**Exercise objective:**
Each entry is to be given again precisely, and no picture may be carried over.

(Provided records begins)

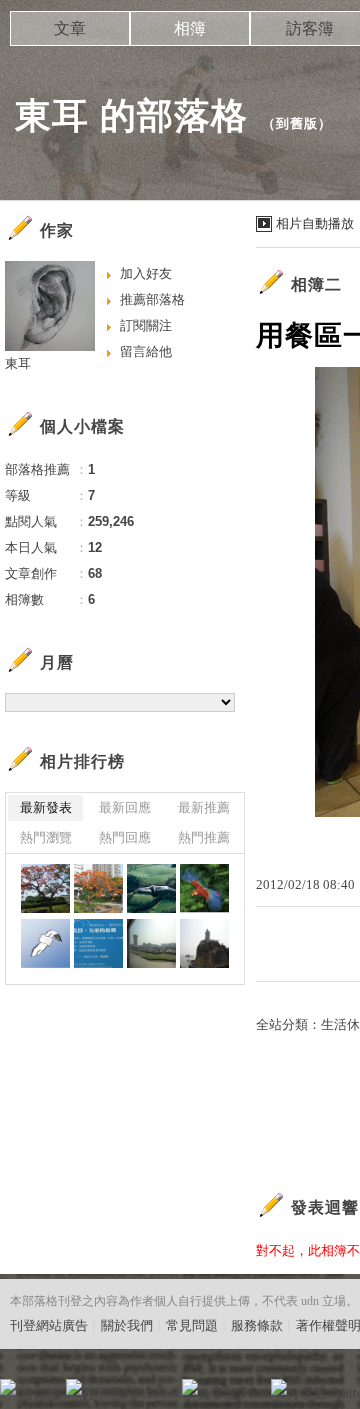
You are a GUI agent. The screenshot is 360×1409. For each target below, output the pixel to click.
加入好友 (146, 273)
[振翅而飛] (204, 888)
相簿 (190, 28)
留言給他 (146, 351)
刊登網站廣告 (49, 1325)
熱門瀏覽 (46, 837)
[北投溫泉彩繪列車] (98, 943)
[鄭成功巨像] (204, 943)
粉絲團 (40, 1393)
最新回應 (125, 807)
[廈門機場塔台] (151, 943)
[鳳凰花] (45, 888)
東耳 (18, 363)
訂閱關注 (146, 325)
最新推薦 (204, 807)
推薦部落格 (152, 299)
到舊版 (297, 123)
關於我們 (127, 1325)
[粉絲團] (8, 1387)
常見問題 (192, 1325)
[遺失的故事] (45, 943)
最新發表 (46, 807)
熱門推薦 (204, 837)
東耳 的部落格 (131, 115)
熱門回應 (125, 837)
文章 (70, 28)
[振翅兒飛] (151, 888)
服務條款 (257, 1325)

(Provided records ends)

**Result below:**
You are a GUI agent. The screenshot is 360×1409. For each target below, output the pixel to click.
加入好友 (146, 273)
[振翅而飛] (204, 888)
相簿 (190, 28)
留言給他 (146, 351)
刊登網站廣告 (49, 1325)
熱門瀏覽 (46, 837)
[北投溫泉彩繪列車] (98, 943)
[鄭成功巨像] (204, 943)
粉絲團 (40, 1393)
最新回應 (125, 807)
[廈門機場塔台] (151, 943)
[鳳凰花] (45, 888)
東耳 (18, 363)
訂閱關注 (146, 325)
最新推薦 (204, 807)
推薦部落格 (152, 299)
到舊版 (297, 123)
關於我們 (127, 1325)
[粉絲團] (8, 1387)
常見問題 (192, 1325)
[遺失的故事] (45, 943)
最新發表 (46, 807)
熱門推薦 (204, 837)
東耳 的部落格 (131, 115)
熱門回應 (125, 837)
文章 (70, 28)
[振翅兒飛] (151, 888)
服務條款 (257, 1325)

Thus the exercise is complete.